#### TASK DESCRIPTION
Please repeat word for word the lines of the material below, from the line containing "Task: Tap the Tortolita place name" up to and including the line containing "Action: 30,535". Leave the pictures out of your answer.
Start
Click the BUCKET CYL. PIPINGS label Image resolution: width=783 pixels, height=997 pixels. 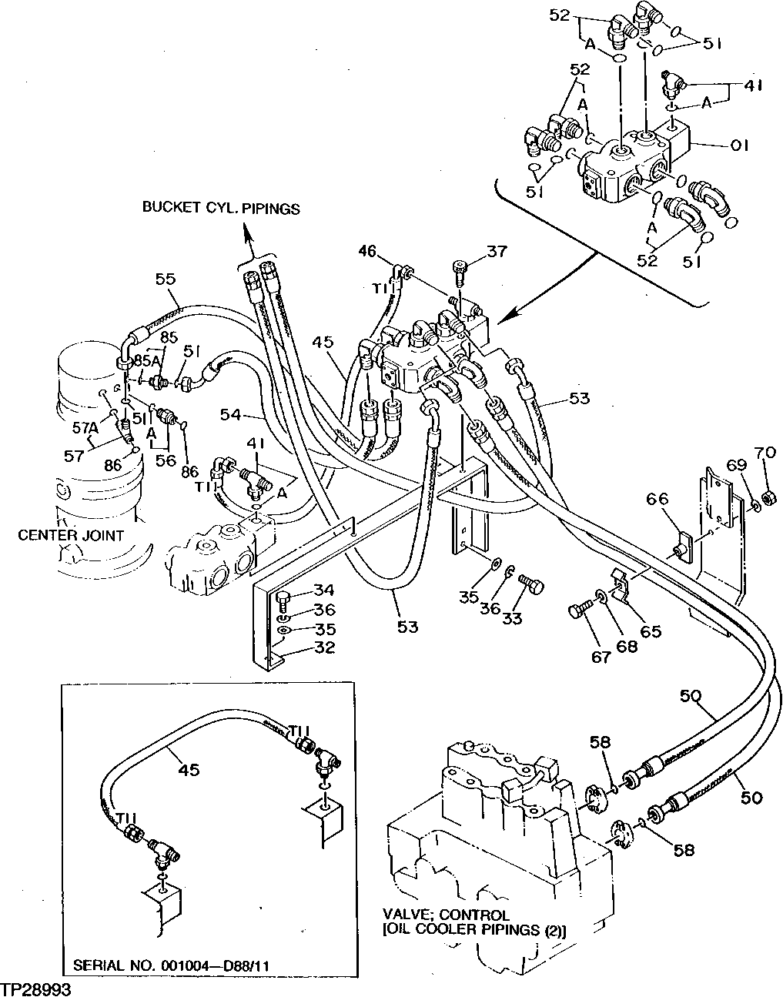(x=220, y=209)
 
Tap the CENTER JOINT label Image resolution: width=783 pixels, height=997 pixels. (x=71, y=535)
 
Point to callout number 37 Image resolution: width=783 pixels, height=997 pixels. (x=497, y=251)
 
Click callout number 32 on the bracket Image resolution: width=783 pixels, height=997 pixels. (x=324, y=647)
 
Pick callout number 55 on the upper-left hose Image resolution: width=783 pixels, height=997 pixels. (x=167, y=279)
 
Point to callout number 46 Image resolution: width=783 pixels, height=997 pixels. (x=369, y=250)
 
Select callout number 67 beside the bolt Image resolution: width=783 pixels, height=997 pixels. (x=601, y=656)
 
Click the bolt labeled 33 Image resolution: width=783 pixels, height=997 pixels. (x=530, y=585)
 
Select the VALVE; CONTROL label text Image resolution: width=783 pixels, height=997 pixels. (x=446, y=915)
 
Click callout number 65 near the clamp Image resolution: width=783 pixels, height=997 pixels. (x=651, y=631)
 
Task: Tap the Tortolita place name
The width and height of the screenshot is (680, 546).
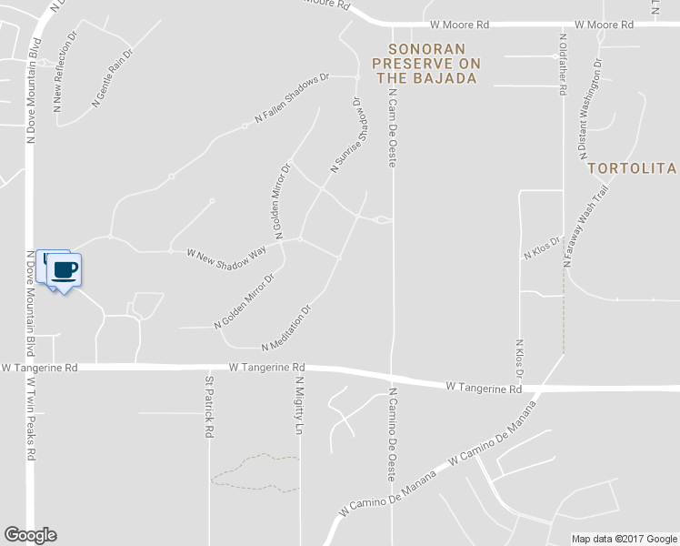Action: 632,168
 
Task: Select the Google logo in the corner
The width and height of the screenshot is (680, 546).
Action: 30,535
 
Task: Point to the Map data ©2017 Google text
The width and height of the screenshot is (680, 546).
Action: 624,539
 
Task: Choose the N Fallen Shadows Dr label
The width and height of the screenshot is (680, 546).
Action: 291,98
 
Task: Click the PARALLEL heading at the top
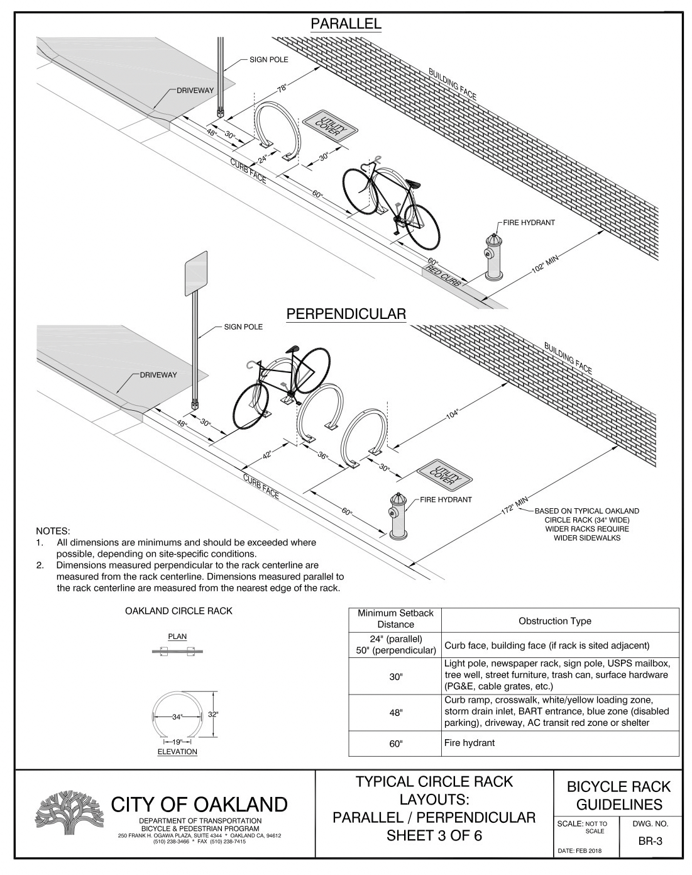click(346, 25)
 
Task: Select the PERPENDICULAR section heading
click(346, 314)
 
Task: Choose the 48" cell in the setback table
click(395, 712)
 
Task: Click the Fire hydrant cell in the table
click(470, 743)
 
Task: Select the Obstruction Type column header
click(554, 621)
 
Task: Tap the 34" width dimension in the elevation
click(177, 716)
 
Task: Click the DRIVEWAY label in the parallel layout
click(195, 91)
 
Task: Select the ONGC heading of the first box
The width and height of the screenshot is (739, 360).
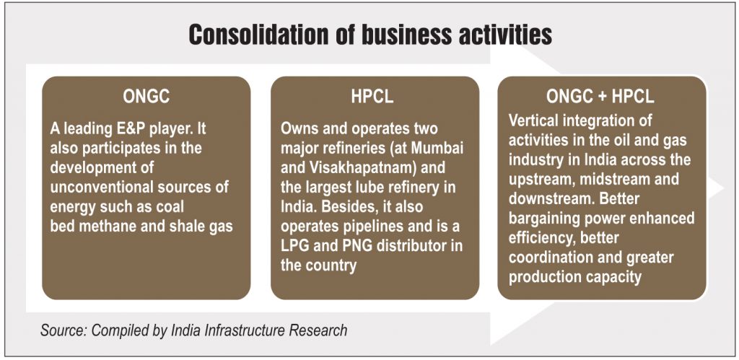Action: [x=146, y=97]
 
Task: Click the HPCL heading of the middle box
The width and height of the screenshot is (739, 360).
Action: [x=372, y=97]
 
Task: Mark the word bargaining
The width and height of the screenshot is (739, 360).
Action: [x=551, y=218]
End
#### TASK RESPONSE
Task: Tap the Tortolita place name
The width and height of the screenshot is (680, 546).
Action: 632,168
 
Task: Select the Google logo in the corner
The width and height of the screenshot is (680, 546).
Action: 30,535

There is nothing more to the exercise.